More fascinating, though, is the Hong Kong people's losing battle to maintain their freedoms and form of government. The U.S. vaguely hopes that trade and other forms of interaction will liberalize China, but in the meantime, the one democratic bit of the country is becoming less and less so. Still, for those interested in comparative international law, China and Hong Kong provide an excellent juxtaposition. The latest incident: Beijing decided that Hong Kong's chief executive's term will be two years, contrary to HK's constitution-like Basic Law, which sets it at five years.
This shift will enable Beijing to exercise more control, sooner, over the province. As with the mainland's other moves to make HK more politically similar to the rest of China, I doubt that protests of unconstitutionality will do much more than slightly slow down implementation. The New York Times article tries to frame this as a potentially larger issue of changing all HK law to be more like China's, but unperturbed HK businesspeople probably have the right of it:
Hong Kong's business leaders, unlike many lawyers, so far seem relatively unfazed by the matter. John C. C. Chan, the managing director of the Kowloon Motor Bus Company Ltd., one of the biggest transportation companies here, said that he viewed the squabble as a matter for politicians, not a threat to the legal system as it applied to business dealings. "There is no risk of the law not applying to contracts," he said.Considering how well HK business law has done for the area's economy, and the frequency with which even mainland companies write contracts to put themselves under HK jurisdiction, there's little purpose to pushing Hong Kong into a weaker legal system.

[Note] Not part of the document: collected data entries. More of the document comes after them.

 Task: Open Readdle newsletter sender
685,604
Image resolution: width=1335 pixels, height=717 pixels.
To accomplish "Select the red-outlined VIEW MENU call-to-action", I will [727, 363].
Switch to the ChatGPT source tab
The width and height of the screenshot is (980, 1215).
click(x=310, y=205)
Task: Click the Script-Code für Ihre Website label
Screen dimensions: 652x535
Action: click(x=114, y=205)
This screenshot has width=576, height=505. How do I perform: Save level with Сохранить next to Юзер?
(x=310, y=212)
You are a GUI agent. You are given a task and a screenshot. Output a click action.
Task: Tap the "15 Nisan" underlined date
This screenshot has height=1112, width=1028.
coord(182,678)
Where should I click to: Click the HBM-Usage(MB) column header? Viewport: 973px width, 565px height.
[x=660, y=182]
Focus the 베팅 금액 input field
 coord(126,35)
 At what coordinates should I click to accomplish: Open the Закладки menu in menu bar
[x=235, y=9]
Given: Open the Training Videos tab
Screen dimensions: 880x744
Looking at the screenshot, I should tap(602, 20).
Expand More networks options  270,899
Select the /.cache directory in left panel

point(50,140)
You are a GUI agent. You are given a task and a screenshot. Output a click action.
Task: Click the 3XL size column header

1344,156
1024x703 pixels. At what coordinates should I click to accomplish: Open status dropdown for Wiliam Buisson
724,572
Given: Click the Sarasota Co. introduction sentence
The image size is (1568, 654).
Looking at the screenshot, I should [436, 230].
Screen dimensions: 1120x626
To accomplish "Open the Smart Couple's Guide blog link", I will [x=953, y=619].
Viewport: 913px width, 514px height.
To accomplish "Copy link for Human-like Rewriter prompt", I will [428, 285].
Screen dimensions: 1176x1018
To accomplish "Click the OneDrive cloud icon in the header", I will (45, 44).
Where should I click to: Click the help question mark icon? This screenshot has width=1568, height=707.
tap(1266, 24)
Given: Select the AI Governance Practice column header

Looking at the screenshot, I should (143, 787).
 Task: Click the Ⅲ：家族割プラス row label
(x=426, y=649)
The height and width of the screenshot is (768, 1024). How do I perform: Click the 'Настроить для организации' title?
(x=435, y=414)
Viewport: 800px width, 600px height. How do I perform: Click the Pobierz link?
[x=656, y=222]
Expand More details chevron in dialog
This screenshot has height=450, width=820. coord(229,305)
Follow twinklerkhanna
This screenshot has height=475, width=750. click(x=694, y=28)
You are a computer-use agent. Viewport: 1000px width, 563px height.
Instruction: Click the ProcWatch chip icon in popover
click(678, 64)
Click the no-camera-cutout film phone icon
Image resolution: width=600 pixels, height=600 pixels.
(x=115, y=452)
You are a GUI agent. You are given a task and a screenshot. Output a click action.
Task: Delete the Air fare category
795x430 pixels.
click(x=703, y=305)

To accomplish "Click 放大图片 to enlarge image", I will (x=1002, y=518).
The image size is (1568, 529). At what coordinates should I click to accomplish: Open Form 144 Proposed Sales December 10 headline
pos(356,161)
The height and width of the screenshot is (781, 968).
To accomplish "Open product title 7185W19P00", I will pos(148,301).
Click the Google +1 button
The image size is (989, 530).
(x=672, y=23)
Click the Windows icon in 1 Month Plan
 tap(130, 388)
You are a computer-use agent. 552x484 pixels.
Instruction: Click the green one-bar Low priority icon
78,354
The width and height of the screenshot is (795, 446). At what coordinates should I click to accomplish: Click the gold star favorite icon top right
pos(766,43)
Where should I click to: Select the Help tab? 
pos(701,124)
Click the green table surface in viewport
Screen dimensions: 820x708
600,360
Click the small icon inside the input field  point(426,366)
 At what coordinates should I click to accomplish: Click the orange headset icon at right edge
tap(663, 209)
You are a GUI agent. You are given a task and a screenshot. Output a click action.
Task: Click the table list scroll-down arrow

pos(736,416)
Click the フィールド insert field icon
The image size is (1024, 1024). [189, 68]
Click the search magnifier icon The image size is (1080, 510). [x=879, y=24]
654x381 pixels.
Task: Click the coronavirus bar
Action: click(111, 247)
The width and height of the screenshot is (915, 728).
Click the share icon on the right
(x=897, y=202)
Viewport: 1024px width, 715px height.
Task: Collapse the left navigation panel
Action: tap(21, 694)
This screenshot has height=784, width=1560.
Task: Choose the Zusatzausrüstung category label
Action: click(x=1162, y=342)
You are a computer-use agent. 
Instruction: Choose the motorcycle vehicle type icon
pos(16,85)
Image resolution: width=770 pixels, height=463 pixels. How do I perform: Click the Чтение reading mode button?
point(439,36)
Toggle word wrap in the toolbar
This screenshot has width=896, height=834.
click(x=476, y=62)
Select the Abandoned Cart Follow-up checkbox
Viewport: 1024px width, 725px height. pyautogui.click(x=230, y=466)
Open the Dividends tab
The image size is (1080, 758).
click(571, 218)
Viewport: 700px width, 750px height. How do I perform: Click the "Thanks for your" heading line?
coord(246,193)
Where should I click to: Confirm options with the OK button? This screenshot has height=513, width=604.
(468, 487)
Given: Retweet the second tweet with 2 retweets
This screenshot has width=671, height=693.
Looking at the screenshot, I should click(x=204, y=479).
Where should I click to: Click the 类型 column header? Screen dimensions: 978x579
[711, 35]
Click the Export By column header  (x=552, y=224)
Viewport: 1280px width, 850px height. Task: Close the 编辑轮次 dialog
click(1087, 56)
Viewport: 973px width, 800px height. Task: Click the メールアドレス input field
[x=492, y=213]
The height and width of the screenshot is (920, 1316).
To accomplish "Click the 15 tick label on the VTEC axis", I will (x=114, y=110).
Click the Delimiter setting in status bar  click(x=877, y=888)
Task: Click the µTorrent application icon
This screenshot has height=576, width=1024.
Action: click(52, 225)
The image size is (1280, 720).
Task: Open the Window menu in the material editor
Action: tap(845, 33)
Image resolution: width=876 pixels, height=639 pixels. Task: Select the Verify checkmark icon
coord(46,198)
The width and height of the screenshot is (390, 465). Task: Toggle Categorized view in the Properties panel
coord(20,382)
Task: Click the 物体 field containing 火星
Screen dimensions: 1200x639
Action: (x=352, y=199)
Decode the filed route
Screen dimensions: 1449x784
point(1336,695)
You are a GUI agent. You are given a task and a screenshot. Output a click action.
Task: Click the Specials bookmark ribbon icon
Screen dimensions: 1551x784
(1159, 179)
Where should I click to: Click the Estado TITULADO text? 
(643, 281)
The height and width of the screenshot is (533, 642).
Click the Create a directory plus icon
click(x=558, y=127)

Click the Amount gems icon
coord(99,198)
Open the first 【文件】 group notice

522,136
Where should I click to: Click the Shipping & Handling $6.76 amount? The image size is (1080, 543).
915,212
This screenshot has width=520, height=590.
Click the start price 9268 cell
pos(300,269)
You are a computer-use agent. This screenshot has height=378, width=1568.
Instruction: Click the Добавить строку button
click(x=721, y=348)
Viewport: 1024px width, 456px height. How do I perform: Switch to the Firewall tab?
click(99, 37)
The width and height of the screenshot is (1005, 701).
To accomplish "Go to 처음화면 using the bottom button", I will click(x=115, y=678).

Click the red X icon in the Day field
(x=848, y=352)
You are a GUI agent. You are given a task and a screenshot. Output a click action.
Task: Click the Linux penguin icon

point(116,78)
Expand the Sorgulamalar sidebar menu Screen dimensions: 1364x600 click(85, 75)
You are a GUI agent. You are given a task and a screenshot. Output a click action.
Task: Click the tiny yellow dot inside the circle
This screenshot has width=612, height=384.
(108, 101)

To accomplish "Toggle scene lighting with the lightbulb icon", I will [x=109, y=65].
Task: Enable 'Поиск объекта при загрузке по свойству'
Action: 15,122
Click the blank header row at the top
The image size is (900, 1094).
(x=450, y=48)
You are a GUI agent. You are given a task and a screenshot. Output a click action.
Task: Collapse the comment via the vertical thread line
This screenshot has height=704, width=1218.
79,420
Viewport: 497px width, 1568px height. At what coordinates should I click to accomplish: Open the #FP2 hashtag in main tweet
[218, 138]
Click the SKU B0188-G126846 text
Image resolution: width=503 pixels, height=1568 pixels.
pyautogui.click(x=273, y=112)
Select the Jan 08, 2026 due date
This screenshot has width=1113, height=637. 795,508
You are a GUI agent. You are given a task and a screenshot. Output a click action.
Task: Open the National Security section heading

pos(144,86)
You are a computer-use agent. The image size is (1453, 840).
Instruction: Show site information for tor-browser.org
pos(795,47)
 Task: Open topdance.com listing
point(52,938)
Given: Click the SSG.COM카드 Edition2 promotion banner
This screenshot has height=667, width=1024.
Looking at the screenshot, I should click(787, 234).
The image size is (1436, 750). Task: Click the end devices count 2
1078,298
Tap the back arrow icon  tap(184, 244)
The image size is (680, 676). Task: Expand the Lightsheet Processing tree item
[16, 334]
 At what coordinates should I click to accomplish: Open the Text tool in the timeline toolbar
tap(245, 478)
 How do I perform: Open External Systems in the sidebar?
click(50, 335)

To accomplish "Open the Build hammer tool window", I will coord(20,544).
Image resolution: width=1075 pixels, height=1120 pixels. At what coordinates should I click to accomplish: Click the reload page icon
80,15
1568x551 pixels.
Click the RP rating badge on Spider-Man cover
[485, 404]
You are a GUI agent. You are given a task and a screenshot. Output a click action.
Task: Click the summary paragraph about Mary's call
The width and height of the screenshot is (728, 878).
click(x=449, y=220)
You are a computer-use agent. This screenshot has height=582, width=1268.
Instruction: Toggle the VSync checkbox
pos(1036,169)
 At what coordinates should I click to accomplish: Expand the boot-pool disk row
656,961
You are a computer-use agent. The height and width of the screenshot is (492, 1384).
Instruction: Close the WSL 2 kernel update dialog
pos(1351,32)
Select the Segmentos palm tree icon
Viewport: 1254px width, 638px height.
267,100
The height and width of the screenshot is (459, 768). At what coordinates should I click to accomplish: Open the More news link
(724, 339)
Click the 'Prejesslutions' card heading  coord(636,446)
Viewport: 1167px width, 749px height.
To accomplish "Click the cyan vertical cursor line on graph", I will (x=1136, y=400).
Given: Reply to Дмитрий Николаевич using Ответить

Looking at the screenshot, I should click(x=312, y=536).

The one cause for alarm may be "the assertion by the government here that the common law system should not apply to the Basic Law, which was drafted by Chinese lawyers 15 years ago." Unlike the precedent-based HK jurisprudence, the mainland legal system appears to have what we might call an originalist philosophy; it "provides broad latitude for judges and scholars to look at the intent of the men and women who drafted the law."
However, even this seems to be mostly a weak attempt at providing legal justification for Beijing's power grab, though it does provide a fun instance of The Trouble With Legislative History: "Two mainland legal scholars have stepped forward to say that they recall discussing shortened terms in the late 1980s, even though the discussion is not explicitly reflected in the Basic Law." Uh huh. I can just imagine this happening with the Restatements...
Judge: "But our precedents clearly say that this contract is not valid, nor does statutory law protect it."Perhaps constitutional and business law cannot be so neatly divided, and HK's corporate honchos likely will raise a belated complaint if Beijing tries to micromanage the rules governing their transactions. Until then, however, the general theme of Chinese politics -- political freedom? We rapidly-modernizing-millions don't need no steenkin' political freedom -- probably will extend to Hong Kong as well.
Farnsworth: "Oh yeah, but we legal scholars talked about a provision to enforce that kind of contract. The discussion just isn't explicitly reflected in the law. If you read my book, though..."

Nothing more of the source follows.